Inspectons le chantier de la réhabilitation de la fonction enseignante depuis le discours du 10 février 2013. Dégageons les éventuelles avancées enregistrées et relevons la responsabilité des membres du comité interministériel chargé de conduire le dialogue avec les représentants des syndicats d’enseignants. La réflexion sur le système éducatif avant même l’annonce du président de la république, était déjà en cours de rénovation avec le début de la refonte des programmes. Ainsi, force est de constater que les programmes du sous cycle d’observation pour les classes de 6ème/1ère année/Form I et de 5ème/2ème année/Form II basés sur les approches par compétences (APC) introduits en septembre 2012 sont implantés à nos jours dans presque tous les collèges et lycées en dépit des difficultés. Dans certaines disciplines, des supports de cours tels que les ouvrages scolaires adaptés à ces nouveaux concepts pédagogiques sont déjà disponibles. Cette prompte adaptation des enseignants est une preuve qu’ils ne demandent que des meilleures conditions de travail pour contribuer efficacement à l’amélioration de notre système éducatif. C’est le lieu d’exprimer le vœu de voir l’autorité compétente diffuser dès à présent les programmes du sous cycle d’orientation et d’en former le personnel pour éviter les contestations et les incompréhensions En le faisant, les différents partenaires de la communauté éducative pourront donner à temps leurs observations, les enseignants seront imprégnés du travail à faire et tous n’auront plus qu’un même objectif.
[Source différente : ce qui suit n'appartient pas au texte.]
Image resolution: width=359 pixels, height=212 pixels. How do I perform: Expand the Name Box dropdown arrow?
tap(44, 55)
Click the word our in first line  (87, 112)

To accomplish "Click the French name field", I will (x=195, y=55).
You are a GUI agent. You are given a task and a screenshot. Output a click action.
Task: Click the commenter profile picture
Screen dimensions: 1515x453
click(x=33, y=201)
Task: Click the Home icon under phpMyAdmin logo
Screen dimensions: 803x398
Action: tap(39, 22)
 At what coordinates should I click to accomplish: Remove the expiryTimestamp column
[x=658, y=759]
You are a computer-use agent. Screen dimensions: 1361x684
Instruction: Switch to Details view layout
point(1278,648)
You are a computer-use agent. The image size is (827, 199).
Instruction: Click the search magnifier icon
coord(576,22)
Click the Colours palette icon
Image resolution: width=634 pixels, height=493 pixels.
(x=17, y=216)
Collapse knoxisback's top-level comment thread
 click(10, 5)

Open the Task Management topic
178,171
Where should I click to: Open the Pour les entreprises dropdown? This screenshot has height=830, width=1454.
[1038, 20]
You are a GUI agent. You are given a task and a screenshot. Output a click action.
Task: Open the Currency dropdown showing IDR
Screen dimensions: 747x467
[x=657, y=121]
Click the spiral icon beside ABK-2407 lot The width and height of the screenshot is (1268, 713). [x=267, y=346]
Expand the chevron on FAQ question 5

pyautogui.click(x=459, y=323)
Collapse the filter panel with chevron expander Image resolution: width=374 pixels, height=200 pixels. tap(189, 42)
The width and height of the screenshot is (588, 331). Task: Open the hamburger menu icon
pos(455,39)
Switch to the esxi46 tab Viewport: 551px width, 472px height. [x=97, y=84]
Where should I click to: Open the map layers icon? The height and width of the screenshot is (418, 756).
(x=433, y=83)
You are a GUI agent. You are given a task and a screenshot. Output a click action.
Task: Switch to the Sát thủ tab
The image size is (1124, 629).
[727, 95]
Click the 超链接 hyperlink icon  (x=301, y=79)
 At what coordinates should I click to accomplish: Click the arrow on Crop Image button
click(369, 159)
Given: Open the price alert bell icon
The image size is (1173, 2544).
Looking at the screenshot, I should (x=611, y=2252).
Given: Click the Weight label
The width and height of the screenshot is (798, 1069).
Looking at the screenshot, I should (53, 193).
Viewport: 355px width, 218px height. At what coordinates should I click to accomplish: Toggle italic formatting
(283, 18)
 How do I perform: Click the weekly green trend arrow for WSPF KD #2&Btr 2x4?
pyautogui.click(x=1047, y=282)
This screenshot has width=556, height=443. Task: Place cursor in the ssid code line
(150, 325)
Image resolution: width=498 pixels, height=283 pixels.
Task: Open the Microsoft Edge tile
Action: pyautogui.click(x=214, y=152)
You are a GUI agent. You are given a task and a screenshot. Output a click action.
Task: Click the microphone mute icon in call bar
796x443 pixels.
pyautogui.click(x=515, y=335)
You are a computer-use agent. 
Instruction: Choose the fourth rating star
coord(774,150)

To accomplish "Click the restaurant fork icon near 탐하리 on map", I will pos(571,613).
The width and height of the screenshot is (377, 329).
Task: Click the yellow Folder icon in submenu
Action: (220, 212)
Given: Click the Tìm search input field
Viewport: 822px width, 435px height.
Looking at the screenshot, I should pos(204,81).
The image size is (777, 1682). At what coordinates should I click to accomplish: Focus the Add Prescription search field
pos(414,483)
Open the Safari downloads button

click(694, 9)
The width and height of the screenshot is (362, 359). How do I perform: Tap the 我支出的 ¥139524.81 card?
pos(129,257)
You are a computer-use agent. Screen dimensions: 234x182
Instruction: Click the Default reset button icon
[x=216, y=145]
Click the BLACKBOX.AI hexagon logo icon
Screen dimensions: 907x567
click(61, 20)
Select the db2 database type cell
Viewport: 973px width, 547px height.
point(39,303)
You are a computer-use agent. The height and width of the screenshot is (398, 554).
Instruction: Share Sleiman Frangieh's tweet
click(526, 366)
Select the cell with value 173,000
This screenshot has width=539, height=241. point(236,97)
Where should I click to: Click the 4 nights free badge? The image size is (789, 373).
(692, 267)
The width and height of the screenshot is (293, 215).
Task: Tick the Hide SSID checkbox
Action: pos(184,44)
L’émergence du Cameroun à l’horizon 2035, leitmotiv du programme de développement pour l’actuel septennat de monsieur Biya devra passer par une éducation conséquente de part la qualité d’hommes à former pour impulser l’éclosion réelle de la nation en termes de développement. Ainsi notre système éducatif devra produire à la fois la transmission des connaissances et l’acquisition des compétences. La question qui se pose est celle de savoir si les enseignants, c'est-à-dire les forgerons du fer de lance de la nation qu’est la jeunesse sont disposés à relever le challenge. Selon les contingences, la réponse peut être affirmative ou négative.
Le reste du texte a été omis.